But community groups, environmental advocates, and clean energy industry groups say the cuts will cause immediate and severe harms to those relying on them while doing next to nothing to fulfill their purported goal of reining in the state’s sky-high electricity rates.

“It’s not a way to solve the problem, and you’re hurting programs that are working,” said 

Merrian Borgeson, policy director for California climate and energy at the nonprofit environmental group Natural Resources Defense Council, told Canary Media in an interview.

AB 3121 emerged late Wednesday evening after weeks of backroom negotiations over how best to control rate increases for customers. But the reforms proposed by the bill do little to address the primary drivers of those increases, which come down to the investments utilities are making in their power grids to meet rapidly rising electricity demand, and also to harden them against the risk of sparking deadly wildfires.

Another bill introduced late Wednesday, SB 1003, would call on state agencies to increase oversight over utilities’ wildfire-mitigation spending, which could lead to cost reductions. And another bill, AB 3264, would require the California Public Utilities Commission (CPUC) to assess and analyze total annual energy costs for residential customers, with the goal of finding ways to shift some costs from ratepayers.

“California’s high electricity prices are a decade in the making,” Borgeson said in a Thursday statement. ​“We need an overhaul that targets the root causes of this surge: wildfire spending, capacity constraints, insufficient regulatory oversight, and the need for funding sources beyond consumer-paid utility rates to address the climate crisis. This policy proposal will move the needle on some of these challenges, but it also includes damaging cuts to important programs that benefit vulnerable communities.”

NRDC has estimated that the cuts being proposed would yield only about a $50 one-time rebate for the average residential customer of the state’s three major investor-owned utilities. A report from Politico this week cited an unnamed California lawmaker who estimated the cuts would provide customers as little as $30 each in one-time rebates.

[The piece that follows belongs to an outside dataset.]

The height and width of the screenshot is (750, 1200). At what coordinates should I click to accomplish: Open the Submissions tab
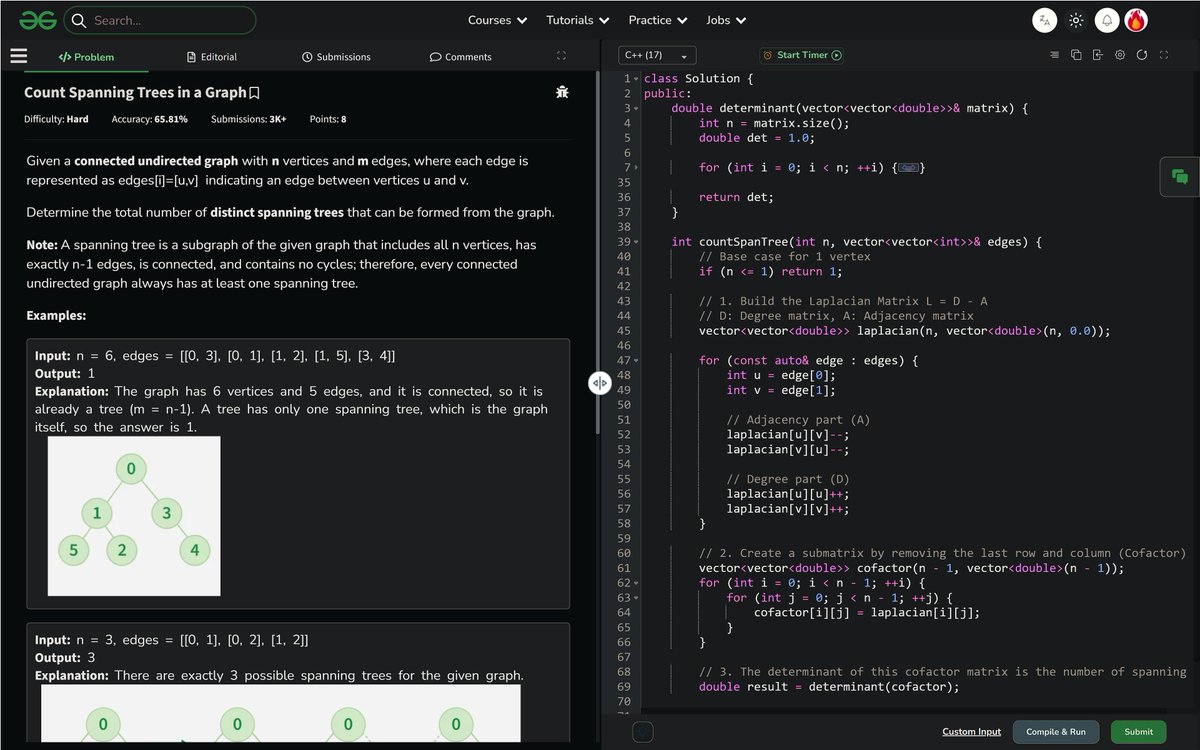(336, 57)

A Wednesday letter signed by NRDC and more than two dozen other groups warned Newsom, California Senate President Pro Tempore Mike McGuire, and Speaker of the Assembly Robert Rivas against cuts to ​“critical programs that advance energy affordability, reliability, and climate resilience for vulnerable communities.”

“Focusing on short-term tactics will not resolve California’s affordability crisis,” the groups wrote. ​“Instead, it will exacerbate it, making our energy system more expensive, polluted, and dangerous — especially for our most vulnerable communities.”

The pushback comes as lawmakers are scrambling to address unfinished business before this year’s legislative session ends at midnight on Saturday — including a June pledge from California Assembly Utilities and Energy Chair Cottie Petrie-Norris, sponsor of AB 3121, to cut the bills of customers of the state’s three big utilities by $10 per month. (Petrie-Norris’s office did not immediately respond to a request for comment on Thursday.)

The high cost of electricity has become a pressing problem for low-income Californians struggling to pay their utility bills, and is threatening to derail the state’s broader electrification efforts by dramatically increasing the costs to consumers of switching from fossil fuels to electricity to power their cars and provide household heating.

In the past 10 years, average electrical rates have risen by 110 percent for residential customers of PG&E, 90 percent for those served by Southern California Edison, and 82 percent for customers of SDG&E, according to data compiled by state regulators. The past three years alone have seen average residential rates jump by 51 percent for PG&E and SCE and 20 percent for SDG&E.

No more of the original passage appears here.